Sunday, August 21, 2011

August

When and if one is open to memories, they sometimes slide onto a stage like a stage prop during a quick change in a play.  The blackout curtain drops and the props are hurried and placed on marks visible on the stage to  the players, but usually not to the audience. The props, prompts for the players are there when the lights brighten, and they are fresh as the first day of rehearsal. I remember places and moments and I guess most people do that as well. One of those old pop out of the photograph album memories  reasserted itself today and it kicked me into gear.

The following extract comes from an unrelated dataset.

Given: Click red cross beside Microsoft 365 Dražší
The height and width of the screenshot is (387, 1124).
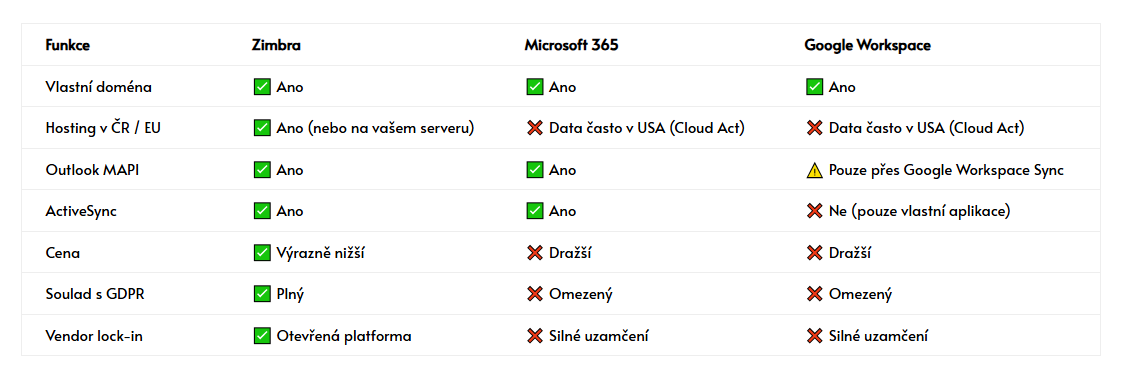Looking at the screenshot, I should [534, 253].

Cicero and Sally Vaughn were my grandparents, my mother's parents. They were part of the great Georgia migration to Florida in the 1930's, looking for work, for a way to support their family when there were no food stamps, no medical cards, no money for rent, or for unemployment. By the time I came along in the mid 1950's they had lived in among other places, Oxford, Florida, that has now been swallowed up by a monster retirement community called The Villages. Still my memory is in Punta Gorda, another home they occupied.  Punta Gorda is community snugged up against the shores of Charlotte Harbor, and the Peace River, along the southwestern coast of Florida. Nearby  Port Charlotte a massive retirement center was in its planning stages, consisting of miles of canals and platted florida scrub.

At that time my grandparents lived in a Cracker house, its roof silver corrugated tin, its siding, white, and its screen porch facing the road. That road was the Tamiami Trail, the vast and long road that stretched from Tampa to Miami, over 250 miles of sweltering asphalt crossing pinelands, swamp, and limestone through the
sticky southern heat of Florida.  Here, we would come in the summer to visit, and I would romp with my cousins, all Florida crackers. We would cross the Tamiami trail to quench our heated bodies with a most conveniently placed business.

The ice plant stood in a long dark building fronting the trail. In the front, a long red clanging contraption turned out blocks of ice, running along a conveyor belt. Big men with strong backs loaded the ice into trucks waiting to haul the cool frozen relief to restaurants, hotels, hospitals and fishing boats all along the coast. Boys being boys knew an opportunity when they saw it. The ice would slide along out of the red metal machine along with chunks and chips of ice. In those days the trail was a slower, less frantic piece of road. We would cross the road easily with a look left and right and stand eye level with the dock and the ice. When the chips fell, we swooped in like buzzards on stink and snatched the lovely, wonderful, cool ice. Back across the road we went slurping, sipping, and swallowing,  deliously cold liquid off the iceberg in our hands.

Sometimes we were shooed away, sometimes, we were ignored, but the ice cranked out hour on hour, the machinery bidding us to come and enjoy the detrius falling from the glaciers sliding along the belt. The memory of that ice reminded me of one night when all the boys sat on the porch one evening, its screen panels attached to a white framework of studs and boards. That porch was all that stood between us and the thumbnail sized skeeters that bored in on our sweaty boys bodies signaling a wonderful dinner of blood to their sensory organs. Behind us the sepia like light from within the house bounced off the wooden heart pine floors backlighting the windows and open door to the porch.

 There was no such thing as air conditioning. Just fans placed in strategic places in the house to rustle the air from the porch back through the house and out the back door, also protected by a creaky screen door. The screen door like all screen doors in those days was complete with a long protesting spring that squeaked each time a child ran out flinging the handle.The flimsy screen frame would slap the house with a sound I will never forget.

That particular night we were treated to our own soft drink.  Today most homes have soft drinks handy and on hand. If not, with a trip to the corner store one will find a supply of soft drinks that would rival Joseph's graineries in ancient Egypt. Cokes, a southern expression for all soft drinks were a treat,  a once in the month treat that boys and girls anticipated with excitement. They were savored, slowly until all the cold was gone and the bubbles were warm on the tongue, tickling the nose with a pepper like affect.  I remember I had a 7 up, its green bottle, well used, and deposited many times until the red rectangle around the white 7up was well worn. I drank it like I was a favored son, a sip at a time, letting the bubbles roll over my tongue. My cousins, some drinking 7up, some with pepsi's or RC colas were equally enjoying their drinks. We sat on metal chairs our feet propped up on the bottom sills of the screen porch, watching the red tail lights of buicks and chevys and studabakers rolling along the road, gears audibly shifting as they passed.

On the other side of the screen attracted by the glow inside the house, moths, and flying assortments of bugs and beetles, skeeters and other buzzing beasts banged against the wire. We were sated and satisfied, bathed in a light watching the world pass by while we the kings of the Tamiami trail drank our prized potions down to the last, slow, fizzle. Soon we would fall out exhausted from a day of play in the southern sun, drenced in our own thoughts, washed in another night of slumber there where the bay and river became one.